Task set:
1: In the terms-of-sale excerpt, reproduce the stretch from "2.5 Our acceptance" through "fulfill your order.", substituting "debit card" for each occurrence of "credit card".
2: Resume the terms-of-sale excerpt, continuing on from its final sentence.

Selected excerpt:
§

2.4 Prior to such acceptance, an automatic e-mail acknowledgement of your order may be generated. Please note that any such automatic acknowledgement does not constitute a formal acceptance of your order.
2.5 Our acceptance of your order takes effect and the contract concluded at the point where such offer is expressly accepted by us dispatching your order/commencing Services and accepting your credit card or other payment ("Acceptance").
2.6 We may keep records of orders received, acknowledgements, acceptances and other contract records for a reasonable period after Acceptance. We may be able to provide you with copies on written request; however you must make sure you print a copy of all such documents and these Terms for your own records.
3. YOUR REPRESENTATIONS
3.1 You represent that information provided by you when placing your order is up-to-date materially accurate and is sufficient for us to fulfill your order.

§

Extracted information:
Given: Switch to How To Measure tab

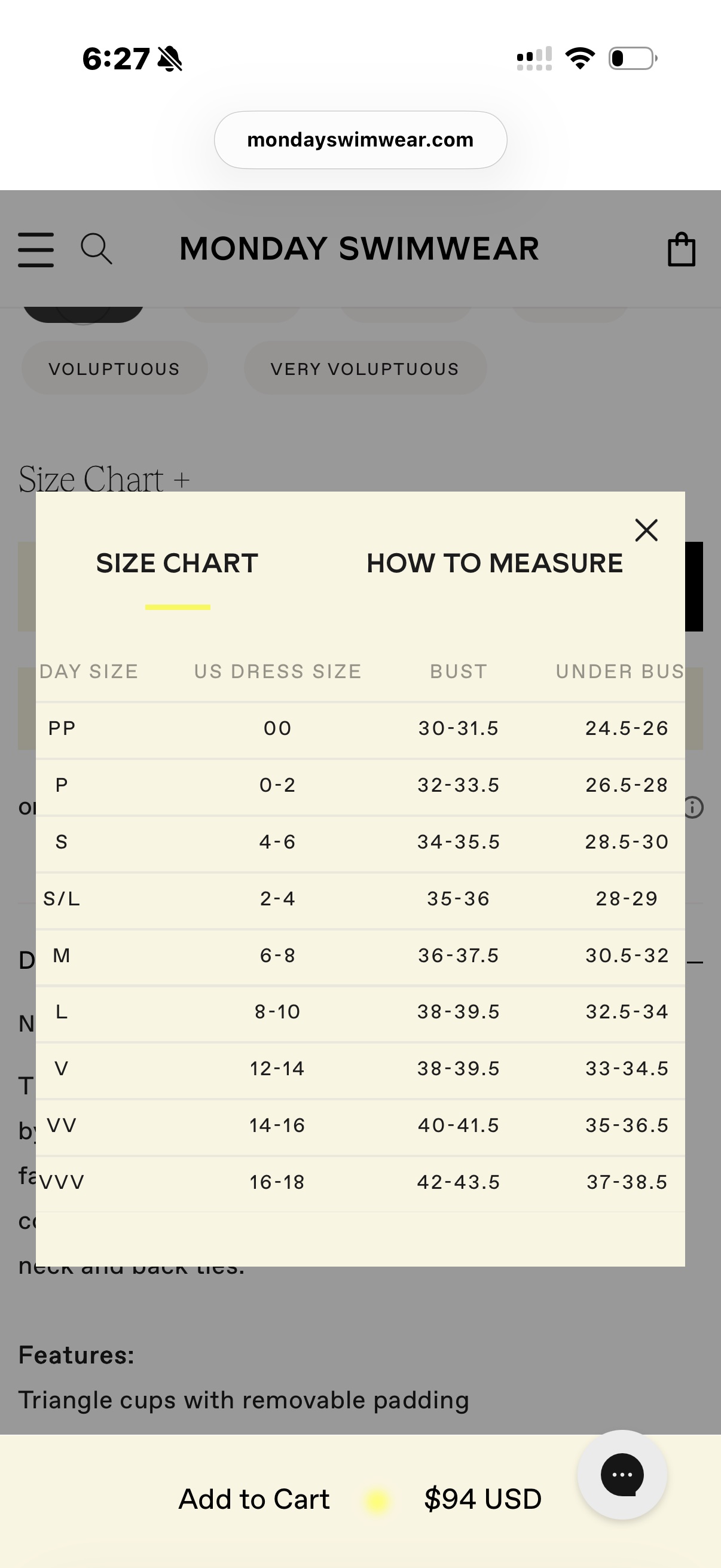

§

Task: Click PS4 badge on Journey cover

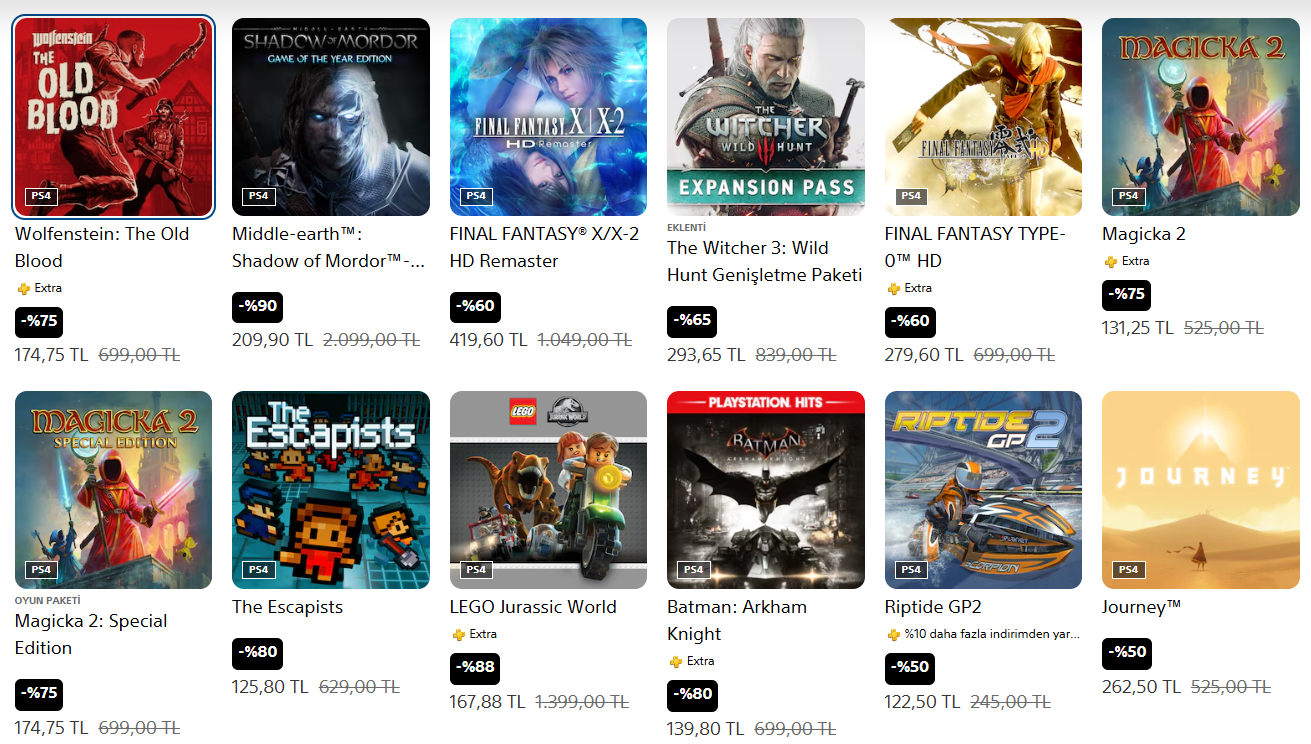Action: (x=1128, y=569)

§

Responses:
1:
2.5 Our acceptance of your order takes effect and the contract concluded at the point where such offer is expressly accepted by us dispatching your order/commencing Services and accepting your debit card or other payment ("Acceptance").
2.6 We may keep records of orders received, acknowledgements, acceptances and other contract records for a reasonable period after Acceptance. We may be able to provide you with copies on written request; however you must make sure you print a copy of all such documents and these Terms for your own records.
3. YOUR REPRESENTATIONS
3.1 You represent that information provided by you when placing your order is up-to-date materially accurate and is sufficient for us to fulfill your order.

2:
3.2 You are responsible for maintaining and promptly updating your account information with us for accuracy and completeness and keeping such information (and any passwords given to you for the purposes of accessing the Site and/or purchasing Products) secure against unauthorized access.
3.3 Unless agreed otherwise or required by applicable law, any warranties provided in relation to Products or Services only extend to you on the understanding that you are a user and not a reseller of those Products or Services.
3.4 No warranty, commitment or any other obligation should ever be assumed by you on our behalf or on behalf of a Product manufacturer, licensor or supplier without our express prior written consent.
4. PRICE AND TERMS OF PAYMENT (NOTE: WE CANNOT CONFIRM PRICES PRIOR TO ACCEPTANCE OF YOUR ORDER)
4.1 Prices payable for Products or Services are those in effect at the time of dispatch or delivery, unless otherwise expressly agreed. Prices may be indicated on the Site or an order acknowledgement but the authoritative price in the event of any discrepancy, is the price that is notified to you on our Acceptance.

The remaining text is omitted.